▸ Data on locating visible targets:

— start —

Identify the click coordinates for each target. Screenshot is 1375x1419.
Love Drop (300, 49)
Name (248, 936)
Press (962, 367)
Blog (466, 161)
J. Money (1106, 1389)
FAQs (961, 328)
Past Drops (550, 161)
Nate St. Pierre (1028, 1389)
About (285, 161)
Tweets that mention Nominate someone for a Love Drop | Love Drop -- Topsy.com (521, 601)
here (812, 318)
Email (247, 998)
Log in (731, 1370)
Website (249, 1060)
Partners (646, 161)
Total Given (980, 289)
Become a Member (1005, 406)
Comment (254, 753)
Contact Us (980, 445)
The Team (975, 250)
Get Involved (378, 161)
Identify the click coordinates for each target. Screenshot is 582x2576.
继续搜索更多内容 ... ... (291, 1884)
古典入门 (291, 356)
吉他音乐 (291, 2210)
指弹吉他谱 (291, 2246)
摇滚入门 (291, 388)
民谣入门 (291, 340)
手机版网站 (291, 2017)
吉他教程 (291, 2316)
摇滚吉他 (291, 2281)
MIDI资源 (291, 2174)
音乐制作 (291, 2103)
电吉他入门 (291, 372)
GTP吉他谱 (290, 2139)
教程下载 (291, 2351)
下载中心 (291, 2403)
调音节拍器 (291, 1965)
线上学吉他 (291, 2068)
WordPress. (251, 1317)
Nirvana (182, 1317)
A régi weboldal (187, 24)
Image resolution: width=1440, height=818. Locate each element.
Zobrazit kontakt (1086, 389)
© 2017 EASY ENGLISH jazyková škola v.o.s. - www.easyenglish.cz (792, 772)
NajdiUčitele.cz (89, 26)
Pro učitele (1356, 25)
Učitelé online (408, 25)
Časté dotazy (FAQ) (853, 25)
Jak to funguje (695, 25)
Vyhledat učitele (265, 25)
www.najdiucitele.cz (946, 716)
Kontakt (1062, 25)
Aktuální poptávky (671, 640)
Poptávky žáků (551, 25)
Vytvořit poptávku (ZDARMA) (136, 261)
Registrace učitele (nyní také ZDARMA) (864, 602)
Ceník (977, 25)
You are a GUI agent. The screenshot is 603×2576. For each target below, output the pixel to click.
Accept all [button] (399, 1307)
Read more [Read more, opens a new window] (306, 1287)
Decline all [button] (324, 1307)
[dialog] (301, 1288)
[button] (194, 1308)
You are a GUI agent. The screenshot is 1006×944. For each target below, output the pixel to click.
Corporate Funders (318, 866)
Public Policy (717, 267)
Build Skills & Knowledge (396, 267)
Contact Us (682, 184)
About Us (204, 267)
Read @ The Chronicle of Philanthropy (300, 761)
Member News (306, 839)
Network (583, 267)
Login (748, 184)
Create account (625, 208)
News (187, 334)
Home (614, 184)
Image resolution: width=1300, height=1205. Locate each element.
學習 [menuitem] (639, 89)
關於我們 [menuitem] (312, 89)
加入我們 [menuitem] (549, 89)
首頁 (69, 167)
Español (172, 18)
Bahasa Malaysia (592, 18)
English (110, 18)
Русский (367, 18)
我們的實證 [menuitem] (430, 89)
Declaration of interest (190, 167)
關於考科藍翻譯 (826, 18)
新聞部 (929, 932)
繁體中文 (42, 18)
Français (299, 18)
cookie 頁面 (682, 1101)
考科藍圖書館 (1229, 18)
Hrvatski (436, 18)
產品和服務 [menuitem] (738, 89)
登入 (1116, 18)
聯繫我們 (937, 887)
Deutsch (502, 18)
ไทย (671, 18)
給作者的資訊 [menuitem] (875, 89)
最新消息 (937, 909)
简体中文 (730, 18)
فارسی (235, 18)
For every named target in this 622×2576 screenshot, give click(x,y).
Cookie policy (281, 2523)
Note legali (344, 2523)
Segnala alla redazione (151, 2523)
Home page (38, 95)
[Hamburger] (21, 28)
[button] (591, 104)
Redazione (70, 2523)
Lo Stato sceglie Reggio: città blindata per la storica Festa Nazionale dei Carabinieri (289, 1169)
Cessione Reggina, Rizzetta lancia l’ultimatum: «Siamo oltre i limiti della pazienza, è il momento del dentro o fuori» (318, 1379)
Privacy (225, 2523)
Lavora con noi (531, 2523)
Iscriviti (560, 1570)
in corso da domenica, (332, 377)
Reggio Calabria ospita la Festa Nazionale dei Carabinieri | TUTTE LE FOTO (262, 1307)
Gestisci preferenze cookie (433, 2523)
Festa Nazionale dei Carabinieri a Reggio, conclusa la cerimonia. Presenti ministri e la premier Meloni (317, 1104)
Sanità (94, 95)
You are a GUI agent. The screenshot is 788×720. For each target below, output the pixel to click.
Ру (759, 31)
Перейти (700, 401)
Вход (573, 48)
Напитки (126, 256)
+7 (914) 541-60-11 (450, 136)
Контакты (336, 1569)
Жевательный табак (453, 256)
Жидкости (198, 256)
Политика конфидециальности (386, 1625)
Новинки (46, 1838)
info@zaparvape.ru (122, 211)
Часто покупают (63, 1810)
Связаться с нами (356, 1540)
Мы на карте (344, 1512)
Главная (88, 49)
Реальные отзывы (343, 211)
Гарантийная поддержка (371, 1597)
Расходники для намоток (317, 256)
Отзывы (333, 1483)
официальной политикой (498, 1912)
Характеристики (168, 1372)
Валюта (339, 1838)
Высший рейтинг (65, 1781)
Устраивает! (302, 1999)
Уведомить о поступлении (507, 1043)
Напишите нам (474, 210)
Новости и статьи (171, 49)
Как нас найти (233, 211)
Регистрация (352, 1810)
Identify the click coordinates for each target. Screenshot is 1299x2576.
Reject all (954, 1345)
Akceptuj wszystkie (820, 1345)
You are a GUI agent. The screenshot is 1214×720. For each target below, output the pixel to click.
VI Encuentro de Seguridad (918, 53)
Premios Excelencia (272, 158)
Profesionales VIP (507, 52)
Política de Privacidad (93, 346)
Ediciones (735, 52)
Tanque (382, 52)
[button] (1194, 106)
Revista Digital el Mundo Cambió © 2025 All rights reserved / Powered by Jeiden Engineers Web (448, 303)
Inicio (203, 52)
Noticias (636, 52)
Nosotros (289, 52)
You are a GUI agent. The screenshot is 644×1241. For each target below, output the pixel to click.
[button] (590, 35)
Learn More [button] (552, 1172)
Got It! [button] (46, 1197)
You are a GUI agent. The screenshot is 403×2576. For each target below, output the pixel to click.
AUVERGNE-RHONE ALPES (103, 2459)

— end —

▸ Problem to solve: Quote the rows verbatim, starting with the line containing "Reggio Calabria ospita" and ending with the line containing "Nosotros (289, 52)", both included.

▸ Response below:
Reggio Calabria ospita la Festa Nazionale dei Carabinieri | TUTTE LE FOTO (262, 1307)
Gestisci preferenze cookie (433, 2523)
Festa Nazionale dei Carabinieri a Reggio, conclusa la cerimonia. Presenti ministri e la premier Meloni (317, 1104)
Sanità (94, 95)
You are a GUI agent. The screenshot is 788×720. For each target below, output the pixel to click.
Ру (759, 31)
Перейти (700, 401)
Вход (573, 48)
Напитки (126, 256)
+7 (914) 541-60-11 (450, 136)
Контакты (336, 1569)
Жевательный табак (453, 256)
Жидкости (198, 256)
Политика конфидециальности (386, 1625)
Новинки (46, 1838)
info@zaparvape.ru (122, 211)
Часто покупают (63, 1810)
Связаться с нами (356, 1540)
Мы на карте (344, 1512)
Главная (88, 49)
Реальные отзывы (343, 211)
Гарантийная поддержка (371, 1597)
Расходники для намоток (317, 256)
Отзывы (333, 1483)
официальной политикой (498, 1912)
Характеристики (168, 1372)
Валюта (339, 1838)
Высший рейтинг (65, 1781)
Устраивает! (302, 1999)
Уведомить о поступлении (507, 1043)
Напишите нам (474, 210)
Новости и статьи (171, 49)
Как нас найти (233, 211)
Регистрация (352, 1810)
Identify the click coordinates for each target. Screenshot is 1299x2576.
Reject all (954, 1345)
Akceptuj wszystkie (820, 1345)
You are a GUI agent. The screenshot is 1214×720. For each target below, output the pixel to click.
VI Encuentro de Seguridad (918, 53)
Premios Excelencia (272, 158)
Profesionales VIP (507, 52)
Política de Privacidad (93, 346)
Ediciones (735, 52)
Tanque (382, 52)
[button] (1194, 106)
Revista Digital el Mundo Cambió © 2025 All rights reserved / Powered by Jeiden Engineers Web (448, 303)
Inicio (203, 52)
Noticias (636, 52)
Nosotros (289, 52)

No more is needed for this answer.